In 2024, states have continued to create new exceptions to their professional licensure requirements for specific types of professionals, as well as for specific circumstances where cross-state practice may help to support preexisting relationships between professionals and their existing patients. This is a long-standing challenge and regulatory consideration for professionals in the mental/behavioral health space to better support their patients who travel and spend time outside their home states for school and other temporary travel reasons. Here are some examples:
- Colorado passed a bill, effective January 1, 2026, that will allow for out-of-state health care providers to render services in Colorado if registered with the applicable regulatory authority in Colorado.
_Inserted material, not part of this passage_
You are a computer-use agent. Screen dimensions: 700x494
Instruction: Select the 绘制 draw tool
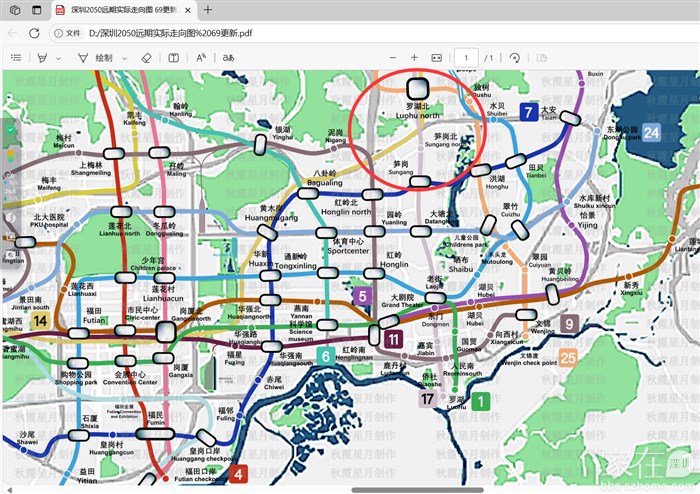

- South Carolina now permits out-of-state physicians to provide care to patients located in South Carolina via telehealth if the out-of-state physician established an in-person physician-patient relationship with the patient in another state for specialty care and treatment is ongoing by that out-of-state provider and the telehealth services provided are pursuant to an existing treatment plan and occur between in-person visits.
- The Vermont Office of Professional Regulation is in the process of promulgating rules to implement a telehealth registration and telehealth licensure process. The telehealth registration will be available to out-of-state health care providers and will authorize such providers to render services via telehealth to a total of not more than 10 unique patients or clients located in Vermont for a period of not more than 120 consecutive days from the date the registration is issued. The telehealth license will be available to out-of-state health care providers and will authorize such providers to render services via telehealth to a total of not more than 20 unique patients or clients located in Vermont during the two-year license term.
Also of note: effective July 1, 2024, Indiana no longer requires that Indiana-licensed health care providers who are located out-of-state obtain a separate telehealth certification in order to render telehealth services to patients or clients located in Indiana. The removal of this administrative barrier is yet another example of continued efforts by states to streamline access to health care services for their residents.
After an uptick in parity-related legislation and telehealth-related developments in Medicaid reimbursement policies during the PHE, we noticed fewer such updates in 2024, perhaps signaling that states are comfortable with the policies currently in place for the time being.
Conclusions
As the dust continues to settle from the PHE, telehealth providers are now bracing themselves for the changes soon to come as the PHE-era flexibilities expire. Telehealth providers will invariably face certain legal and regulatory complexities as lawmakers and regulators on both the state and federal levels consider adopting further temporary or permanent policy changes impacting telehealth. Federal-level changes—and particularly the DEA’s remote prescribing rulemaking—may further compound these complexities and trigger a wave of changes in laws, regulations, and policies at the state and board levels. Telehealth providers should continue to monitor these developments and capitalize on current and upcoming telehealth opportunities while simultaneously making investments in compliance infrastructures in order to operate in accordance with applicable federal and state laws, regulations, and policies.